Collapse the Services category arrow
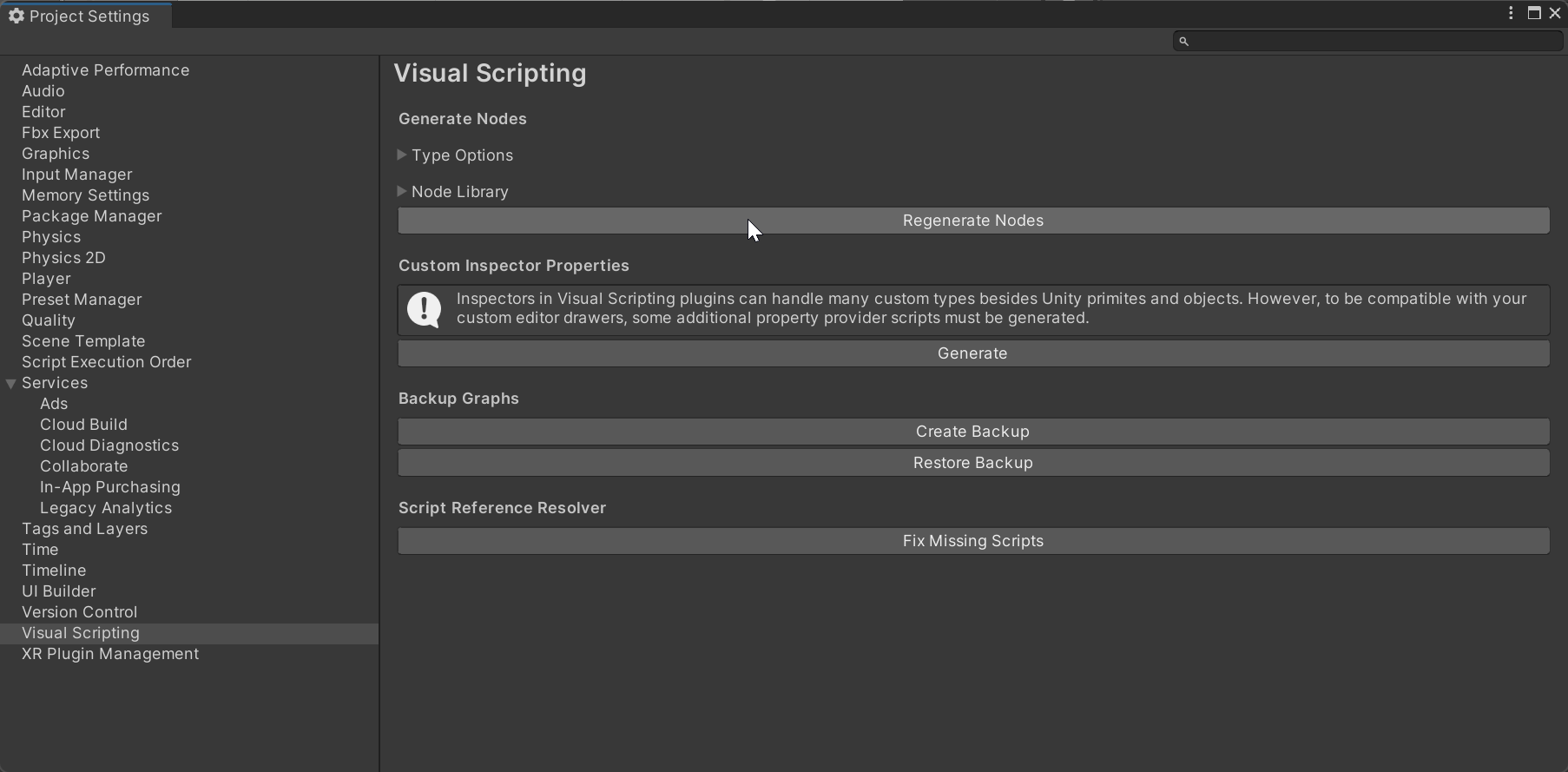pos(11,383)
§ §
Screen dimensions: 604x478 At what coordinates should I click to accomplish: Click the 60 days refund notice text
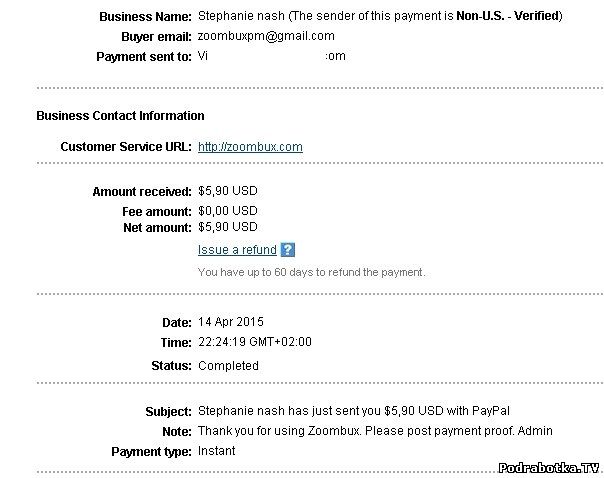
§ §
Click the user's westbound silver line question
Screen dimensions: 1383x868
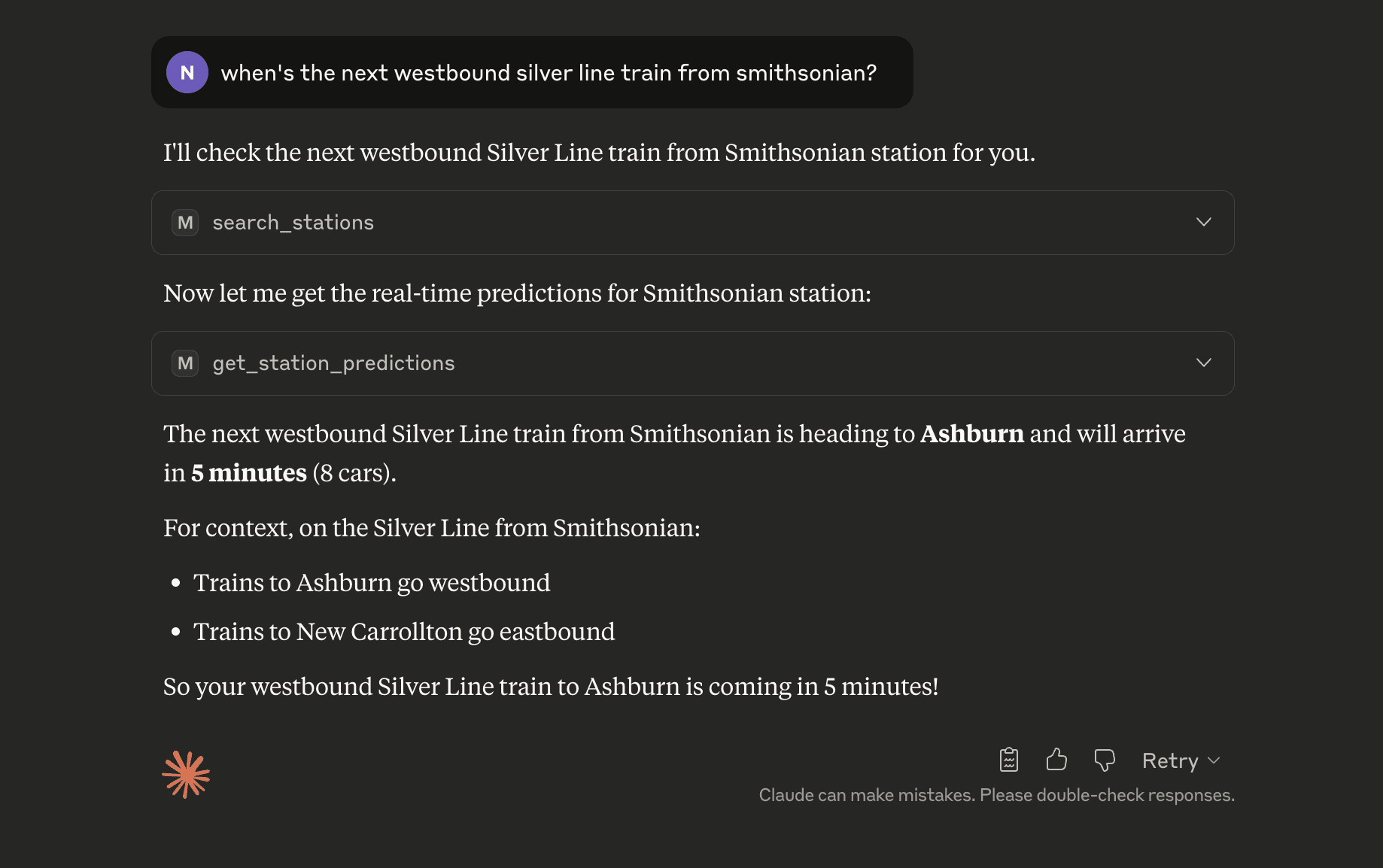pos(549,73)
§ §
- **TASK TO CARRY OUT**: State the number of lines above that contain "Click". Write nothing besides it.

- **REPLY TO THE TASK**: 2